Football

A Bâle, la tradition du retour au bercail

Valentin Stocker et Fabian Frei ont rejoint le club de leurs débuts comme Alex Frei, Marco Streller ou Benjamin Huggel avant eux. Cela ne tient pas du hasard mais d’une stratégie qui a fait ses preuves et conditionne le fonctionnement de la maison

Pour la première fois depuis l’hiver 2012-2013, le FC Bâle ne pointe pas en tête du classement de Super League à l’heure de la reprise. Dès ce week-end et lors d’un déplacement dimanche à Lugano, l’entraîneur Raphaël Wicky et ses hommes tenteront de dépasser Young Boys, leader avec deux points d’avance. Pour mettre toutes les chances de leur côté, les Rhénans sont allés chercher le gardien Signori Antonio en Angola et le défenseur Léo Lacroix à Saint-Etienne, mais ils ont surtout recruté Fabian Frei (Mainz) et Valentin Stocker (Hertha Berlin). Deux joueurs formés au club, partis faire leur vie de footballeur à l’étranger et, désormais, de retour à la maison.
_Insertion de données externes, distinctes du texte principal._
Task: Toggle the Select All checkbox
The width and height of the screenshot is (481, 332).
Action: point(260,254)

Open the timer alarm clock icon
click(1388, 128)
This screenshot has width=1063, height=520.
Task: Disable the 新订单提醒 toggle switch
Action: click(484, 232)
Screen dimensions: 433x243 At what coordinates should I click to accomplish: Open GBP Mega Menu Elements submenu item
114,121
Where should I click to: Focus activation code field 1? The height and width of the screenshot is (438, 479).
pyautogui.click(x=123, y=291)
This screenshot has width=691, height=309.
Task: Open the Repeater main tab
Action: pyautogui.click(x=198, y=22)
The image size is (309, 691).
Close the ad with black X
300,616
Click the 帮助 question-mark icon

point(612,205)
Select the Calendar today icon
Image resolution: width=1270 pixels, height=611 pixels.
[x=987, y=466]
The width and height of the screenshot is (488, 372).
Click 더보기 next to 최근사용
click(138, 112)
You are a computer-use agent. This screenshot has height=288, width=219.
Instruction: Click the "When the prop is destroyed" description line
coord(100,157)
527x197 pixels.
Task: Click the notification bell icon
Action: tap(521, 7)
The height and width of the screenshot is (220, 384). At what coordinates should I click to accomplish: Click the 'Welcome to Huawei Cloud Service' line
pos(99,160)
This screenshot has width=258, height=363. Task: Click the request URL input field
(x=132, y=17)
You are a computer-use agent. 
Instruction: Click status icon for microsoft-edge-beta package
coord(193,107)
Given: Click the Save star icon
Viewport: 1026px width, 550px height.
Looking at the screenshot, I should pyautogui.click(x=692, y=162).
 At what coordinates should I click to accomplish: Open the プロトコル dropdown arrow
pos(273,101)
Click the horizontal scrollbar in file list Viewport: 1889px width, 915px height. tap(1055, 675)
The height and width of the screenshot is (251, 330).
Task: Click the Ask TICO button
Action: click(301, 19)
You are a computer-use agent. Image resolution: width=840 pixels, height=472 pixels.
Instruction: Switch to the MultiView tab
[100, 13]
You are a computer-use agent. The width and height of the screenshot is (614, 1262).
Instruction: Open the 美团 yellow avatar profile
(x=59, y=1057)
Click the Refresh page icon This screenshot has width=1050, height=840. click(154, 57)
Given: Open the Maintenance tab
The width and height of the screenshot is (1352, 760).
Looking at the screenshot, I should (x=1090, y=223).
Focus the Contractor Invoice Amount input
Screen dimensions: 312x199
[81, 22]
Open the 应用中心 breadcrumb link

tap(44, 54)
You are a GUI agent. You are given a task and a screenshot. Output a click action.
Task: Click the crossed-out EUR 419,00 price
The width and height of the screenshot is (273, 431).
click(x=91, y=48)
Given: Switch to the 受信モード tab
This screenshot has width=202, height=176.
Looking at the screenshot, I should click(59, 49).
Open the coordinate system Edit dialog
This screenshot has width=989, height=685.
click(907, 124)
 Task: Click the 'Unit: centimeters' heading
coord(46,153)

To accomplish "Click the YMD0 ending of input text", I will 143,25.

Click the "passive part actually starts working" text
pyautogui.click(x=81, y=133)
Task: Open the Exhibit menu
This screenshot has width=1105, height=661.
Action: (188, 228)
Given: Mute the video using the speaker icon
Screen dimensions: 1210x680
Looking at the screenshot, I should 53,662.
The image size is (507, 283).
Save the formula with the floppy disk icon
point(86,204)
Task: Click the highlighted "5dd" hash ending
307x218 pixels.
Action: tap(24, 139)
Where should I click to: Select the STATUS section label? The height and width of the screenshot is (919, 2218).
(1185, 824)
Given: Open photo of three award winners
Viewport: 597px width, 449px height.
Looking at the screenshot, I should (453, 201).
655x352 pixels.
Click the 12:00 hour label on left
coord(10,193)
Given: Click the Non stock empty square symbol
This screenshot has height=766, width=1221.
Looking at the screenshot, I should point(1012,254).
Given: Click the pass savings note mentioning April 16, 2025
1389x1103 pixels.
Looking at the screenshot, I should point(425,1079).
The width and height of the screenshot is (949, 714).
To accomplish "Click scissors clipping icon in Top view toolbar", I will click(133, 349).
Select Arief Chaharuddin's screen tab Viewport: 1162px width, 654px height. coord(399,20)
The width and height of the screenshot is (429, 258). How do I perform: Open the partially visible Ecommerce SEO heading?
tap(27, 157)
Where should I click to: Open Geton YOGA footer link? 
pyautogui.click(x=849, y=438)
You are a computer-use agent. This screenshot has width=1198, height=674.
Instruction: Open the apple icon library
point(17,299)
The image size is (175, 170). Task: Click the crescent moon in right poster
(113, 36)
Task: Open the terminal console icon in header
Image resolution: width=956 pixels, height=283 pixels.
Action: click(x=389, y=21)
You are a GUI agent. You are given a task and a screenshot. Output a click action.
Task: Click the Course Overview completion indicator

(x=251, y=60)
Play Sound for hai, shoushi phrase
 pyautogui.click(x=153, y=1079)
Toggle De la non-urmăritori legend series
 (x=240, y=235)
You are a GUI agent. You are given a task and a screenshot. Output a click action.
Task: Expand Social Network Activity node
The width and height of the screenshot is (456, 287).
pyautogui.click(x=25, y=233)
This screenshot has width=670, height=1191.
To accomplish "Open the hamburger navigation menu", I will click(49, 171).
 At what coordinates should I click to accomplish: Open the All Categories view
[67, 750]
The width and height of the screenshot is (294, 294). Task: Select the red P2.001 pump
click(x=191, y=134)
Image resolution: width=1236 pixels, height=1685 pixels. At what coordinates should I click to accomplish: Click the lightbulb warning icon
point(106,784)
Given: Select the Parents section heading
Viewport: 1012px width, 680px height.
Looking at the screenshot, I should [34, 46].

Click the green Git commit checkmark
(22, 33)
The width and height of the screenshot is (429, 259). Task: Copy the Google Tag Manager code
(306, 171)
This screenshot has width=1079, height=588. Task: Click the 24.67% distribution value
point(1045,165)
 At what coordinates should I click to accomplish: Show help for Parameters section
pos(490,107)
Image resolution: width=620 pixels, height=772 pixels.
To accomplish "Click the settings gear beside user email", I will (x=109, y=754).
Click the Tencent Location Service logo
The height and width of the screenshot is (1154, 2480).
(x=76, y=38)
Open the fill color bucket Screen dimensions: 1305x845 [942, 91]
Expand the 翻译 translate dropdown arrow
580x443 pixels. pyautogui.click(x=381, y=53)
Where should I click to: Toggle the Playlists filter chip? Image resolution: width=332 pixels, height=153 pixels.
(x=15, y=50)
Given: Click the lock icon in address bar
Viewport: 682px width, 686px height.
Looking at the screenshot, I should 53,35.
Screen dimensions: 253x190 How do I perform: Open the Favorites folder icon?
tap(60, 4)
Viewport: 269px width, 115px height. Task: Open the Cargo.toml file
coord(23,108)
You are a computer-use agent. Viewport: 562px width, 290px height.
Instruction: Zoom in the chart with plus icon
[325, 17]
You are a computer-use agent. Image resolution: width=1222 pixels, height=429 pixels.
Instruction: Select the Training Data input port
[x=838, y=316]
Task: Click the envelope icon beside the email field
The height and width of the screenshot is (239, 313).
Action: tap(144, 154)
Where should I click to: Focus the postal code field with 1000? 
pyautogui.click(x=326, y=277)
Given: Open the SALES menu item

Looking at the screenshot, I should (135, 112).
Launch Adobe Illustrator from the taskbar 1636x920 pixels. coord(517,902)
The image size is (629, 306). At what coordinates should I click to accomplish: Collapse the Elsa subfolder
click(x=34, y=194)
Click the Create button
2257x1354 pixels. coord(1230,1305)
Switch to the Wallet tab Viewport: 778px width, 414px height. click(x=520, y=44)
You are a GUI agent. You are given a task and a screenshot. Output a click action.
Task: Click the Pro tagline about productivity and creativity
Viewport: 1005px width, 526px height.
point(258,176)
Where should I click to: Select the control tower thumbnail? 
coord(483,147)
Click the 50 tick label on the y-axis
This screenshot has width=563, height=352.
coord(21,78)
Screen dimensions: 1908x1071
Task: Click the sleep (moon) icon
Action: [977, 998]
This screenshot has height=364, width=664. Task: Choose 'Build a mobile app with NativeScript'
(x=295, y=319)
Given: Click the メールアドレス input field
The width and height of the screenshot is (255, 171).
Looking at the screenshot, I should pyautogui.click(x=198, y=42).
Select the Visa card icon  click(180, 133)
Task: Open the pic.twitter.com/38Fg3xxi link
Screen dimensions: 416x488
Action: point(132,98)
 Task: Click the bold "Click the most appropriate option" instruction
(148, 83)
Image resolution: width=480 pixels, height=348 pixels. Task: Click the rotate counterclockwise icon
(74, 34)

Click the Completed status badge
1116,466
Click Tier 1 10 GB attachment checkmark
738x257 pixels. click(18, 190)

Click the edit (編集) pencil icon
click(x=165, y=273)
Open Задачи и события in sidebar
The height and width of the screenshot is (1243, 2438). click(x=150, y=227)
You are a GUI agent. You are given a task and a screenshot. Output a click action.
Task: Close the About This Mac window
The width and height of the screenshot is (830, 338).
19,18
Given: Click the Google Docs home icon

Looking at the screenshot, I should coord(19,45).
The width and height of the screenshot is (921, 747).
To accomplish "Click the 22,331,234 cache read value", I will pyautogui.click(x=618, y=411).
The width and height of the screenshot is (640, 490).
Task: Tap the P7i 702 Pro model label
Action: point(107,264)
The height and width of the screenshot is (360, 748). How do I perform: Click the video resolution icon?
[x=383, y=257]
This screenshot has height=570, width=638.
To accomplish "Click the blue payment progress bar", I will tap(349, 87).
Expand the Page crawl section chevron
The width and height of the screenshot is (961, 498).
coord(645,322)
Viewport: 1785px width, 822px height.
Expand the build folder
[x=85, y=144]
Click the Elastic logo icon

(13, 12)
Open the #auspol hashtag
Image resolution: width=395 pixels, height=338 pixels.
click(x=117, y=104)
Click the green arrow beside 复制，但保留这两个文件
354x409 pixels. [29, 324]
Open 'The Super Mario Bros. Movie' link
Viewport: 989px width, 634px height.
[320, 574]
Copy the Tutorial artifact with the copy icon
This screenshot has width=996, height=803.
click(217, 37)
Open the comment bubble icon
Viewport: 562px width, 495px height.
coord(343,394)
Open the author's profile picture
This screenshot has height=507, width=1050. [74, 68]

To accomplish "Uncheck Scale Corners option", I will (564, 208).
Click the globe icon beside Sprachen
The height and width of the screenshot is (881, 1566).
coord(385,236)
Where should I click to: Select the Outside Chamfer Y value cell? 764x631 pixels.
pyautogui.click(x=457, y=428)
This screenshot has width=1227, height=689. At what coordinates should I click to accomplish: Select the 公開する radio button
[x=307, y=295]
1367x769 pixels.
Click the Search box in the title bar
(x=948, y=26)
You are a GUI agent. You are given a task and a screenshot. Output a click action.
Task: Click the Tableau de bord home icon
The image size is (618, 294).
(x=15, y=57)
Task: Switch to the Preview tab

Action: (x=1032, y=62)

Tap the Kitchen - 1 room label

Au Parc Saint-Jacques, le rappel des héros d’hier est une composante indissociable du succès des dernières années. S’il fallait la coucher sur papier, l’équation serait la suivante: un tiers de jeunes formés au club + un tiers d’étrangers à fort potentiel de développement + un tiers d’anciennes gloires rapatriées = des titres en série. Douze sur dix-huit possibles depuis le passage à l’an 2000, huit consécutifs depuis 2010.

Nous étions formidables

Le système a atteint le paroxysme de son efficacité entre, grosso modo, 2007 et 2015. C’est-à-dire entre le retour de Marco Streller – après trois saisons, 68 matches et 12 buts en Bundesliga – et son départ à la retraite. Trois ans après son envol pour le VfB Stuttgart, le grand attaquant (1,96 m) est loin d’être «fini». Il a 26 ans, de l’ambition et assure que Bâle n’est pas un lieu pour l’assouvir par défaut. «J’ai reçu plusieurs offres alléchantes de l’étranger, témoigne-t-il à l’époque. Mais Bâle est mon club.»

Lire aussi: Le FC Bâle est (encore) champion de Suisse

Beaucoup d’autres joueurs suivront son exemple. En même temps que lui, Benjamin Huggel revient d’un exil de deux ans à l’Eintracht Francfort. En juillet 2009, c’est au tour du dernier grand buteur que le pays a connu: après un tour de Suisse (Thoune, Lucerne, Servette) et une belle carrière en France (Rennes) et en Allemagne (Dortmund), Alex Frei pose ses valises dans le club de ses débuts. Puis suivent les deux frères Degen: Philipp (Dortmund, Liverpool) revient à l’été 2011, David (Mönchengladbach) une année plus tard.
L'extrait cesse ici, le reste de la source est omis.